Sentenza Sentenza Cassazione Civile n. 26918 del 14/12/2011

Cassazione civile sez. VI, 14/12/2011, (ud. 07/11/2011, dep. 14/12/2011), n.26918

LA CORTE SUPREMA DI CASSAZIONE

SEZIONE SESTA CIVILE

SOTTOSEZIONE 1

Composta dagli Ill.mi Sigg.ri Magistrati:

Dott. SALME’ Giuseppe – Presidente –

Dott. RORDORF Renato – Consigliere –

Dott. MACIOCE Luigi – Consigliere –

Dott. ZANICHELLI Vittorio – Consigliere –

Dott. MERCOLINO Guido – rel. Consigliere –

ha pronunciato la seguente:

sentenza

sul ricorso proposto da:

D.R.C., A.A. e A.M., in

qualità di eredi di A.D., domiciliati per legge in

Roma, alla piazza Cavour, presso la Cancelleria civile della Corte di

cassazione, unitamente all’avv. MARRA ALFONSO LUIGI, dal quale sono

rappresentati e difesi in virtù di procura speciale a margine del

ricorso;

– ricorrenti –

contro

MINISTERO DELL’ECONOMIA E DELLE FINANZE, in persona del Ministro p.t,

domiciliato per legge in Roma, alla via dei Portoghesi n. 12, presso

l’AVVOGATURA GENERALE DELLO STATO, dalla quale è rappresentato e

difeso;

– controricorrente –

avverso il decreto della Corte di Appello di Napoli depositato il 28

maggio 2010;

Udita la relazione della causa svolta nella pubblica udienza del 7

novembre 2011 dal Consigliere dott. Guido Mercolino;

udito il Pubblico Ministero, in persona del Sostituto Procuratore

Generale dott. VELARDI Maurizio, il quale ha concluso per il rigetto

del ricorso.

Fatto

SVOLGIMENTO DEL PROCESSO

1. – Con decreto del 28 maggio 2010, la Corte di Appello di Napoli ha accolto la domanda di equa riparazione proposta da D.R.C., A.A. e A.M., in qualità di eredi di A.D., nei confronti del Ministero dell’Economia e delle Finanze per la violazione del termine di ragionevole durata del processo, verificatasi in un giudizio dinanzi al Tribunale amministrativo regionale per la Campania, promosso dal dante causa degl’istanti nei confronti della Regione Campania per l’annullamento del provvedimento con cui era stato disposto l’avvio della procedura di recupero di somme precedentemente erogate a titolo di retribuzione.

○ ○ ○ ○ ○

• **Consegna 1**
In quale data si è tenuta la pubblica udienza indicata nella sentenza?
• **Consegna 2**
Restituisci il passo della sentenza che comincia con "avverso il decreto" e finisce con "del ricorso.".
• **Consegna 3**
Elenca tutti i magistrati che compongono il collegio nella sentenza.
Le righe che seguono provengono da un'altra fonte.

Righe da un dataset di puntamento
○ ○ ○ ○ ○

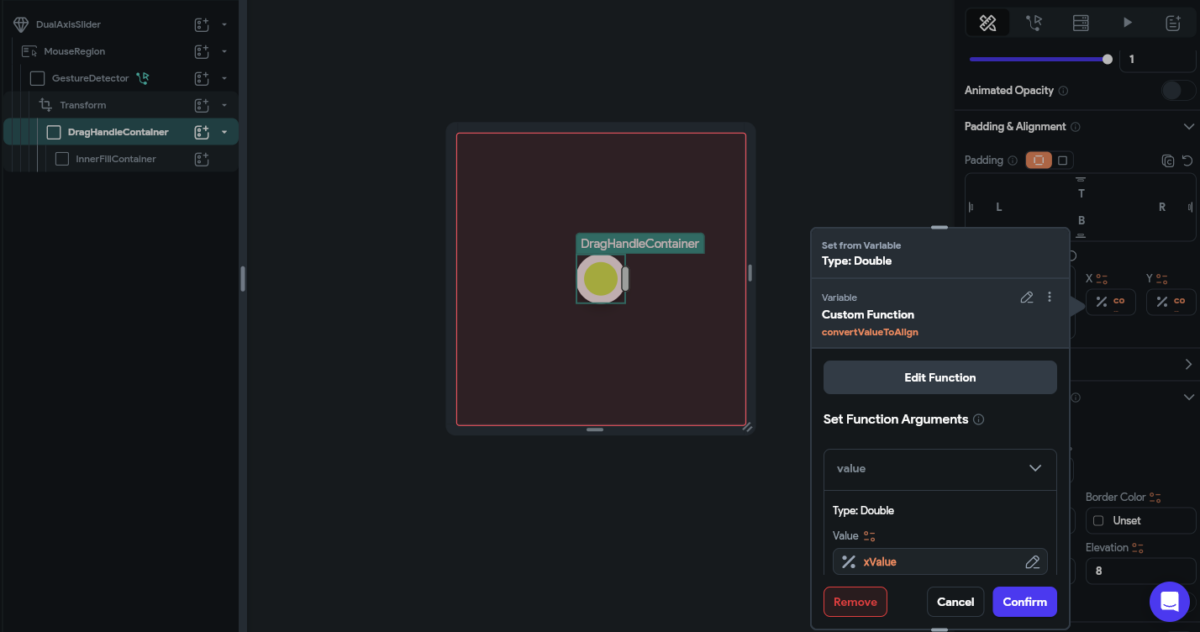Click the Edit Function button
Screen dimensions: 1200x632
pyautogui.click(x=939, y=377)
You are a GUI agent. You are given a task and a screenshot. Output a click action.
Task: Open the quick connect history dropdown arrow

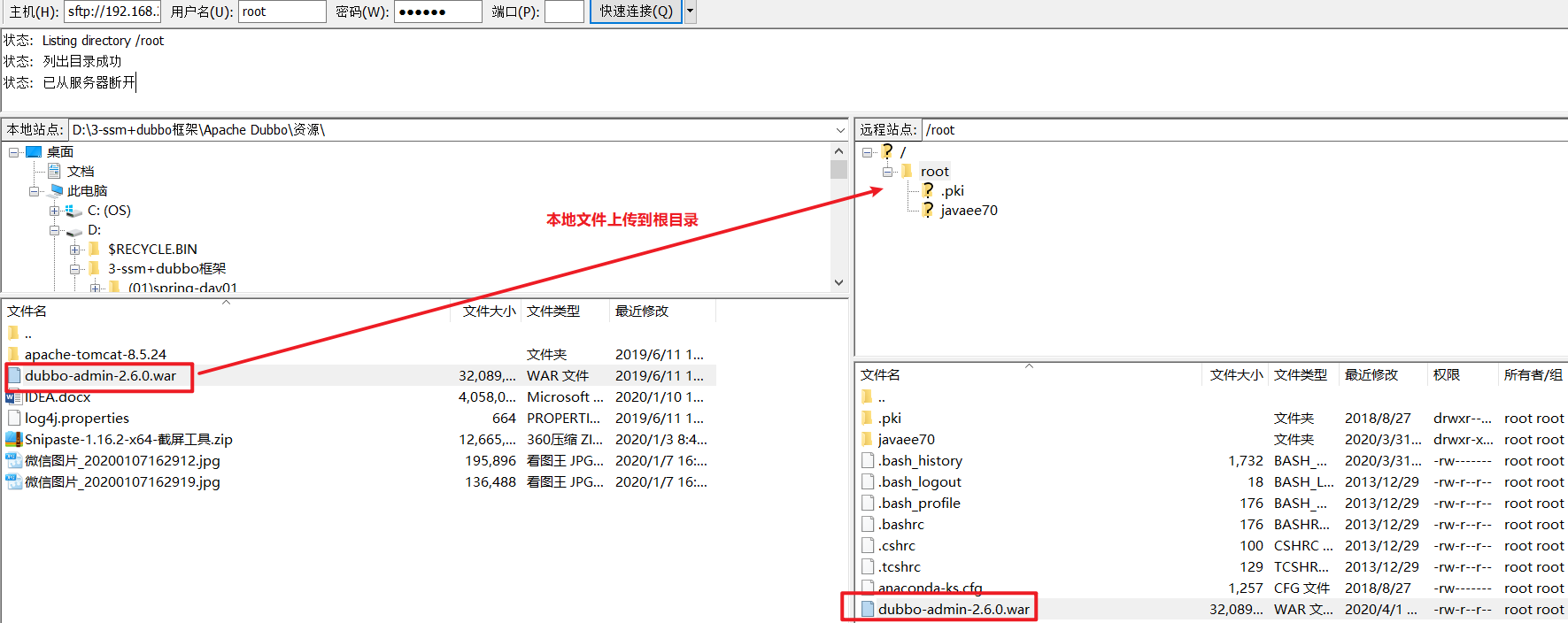tap(691, 12)
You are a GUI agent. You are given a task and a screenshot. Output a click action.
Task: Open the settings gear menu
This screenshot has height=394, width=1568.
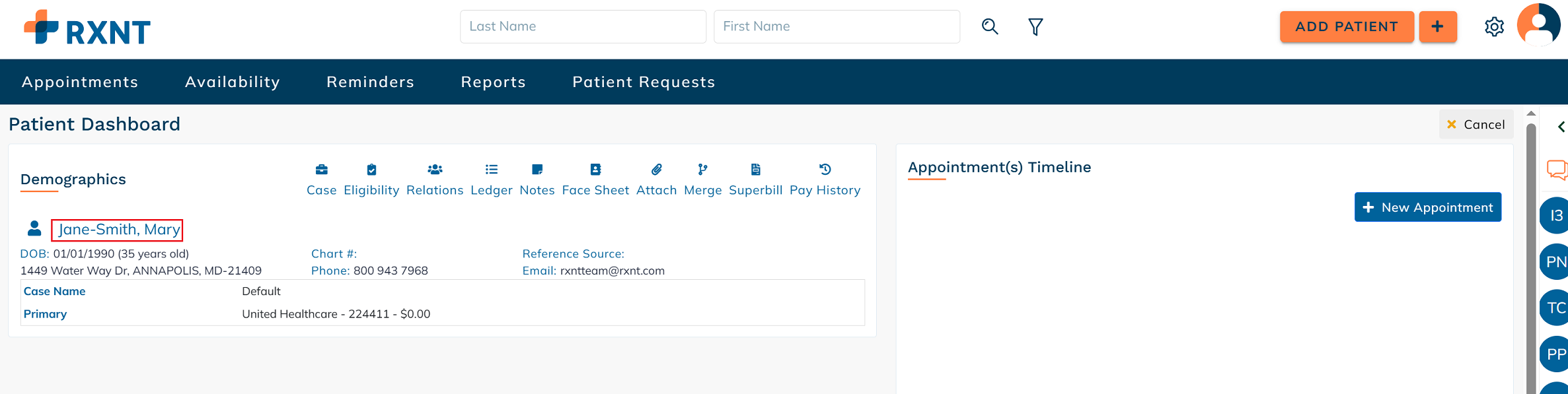(x=1494, y=26)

○ ○ ○ ○ ○

• **Risultato 1**
Il 7 novembre 2011.

• **Risultato 2**
avverso il decreto della Corte di Appello di Napoli depositato il 28

maggio 2010;

Udita la relazione della causa svolta nella pubblica udienza del 7

novembre 2011 dal Consigliere dott. Guido Mercolino;

udito il Pubblico Ministero, in persona del Sostituto Procuratore

Generale dott. VELARDI Maurizio, il quale ha concluso per il rigetto

del ricorso.

• **Risultato 3**
Dott. SALME’ Giuseppe
Dott. RORDORF Renato
Dott. MACIOCE Luigi
Dott. ZANICHELLI Vittorio
Dott. MERCOLINO Guido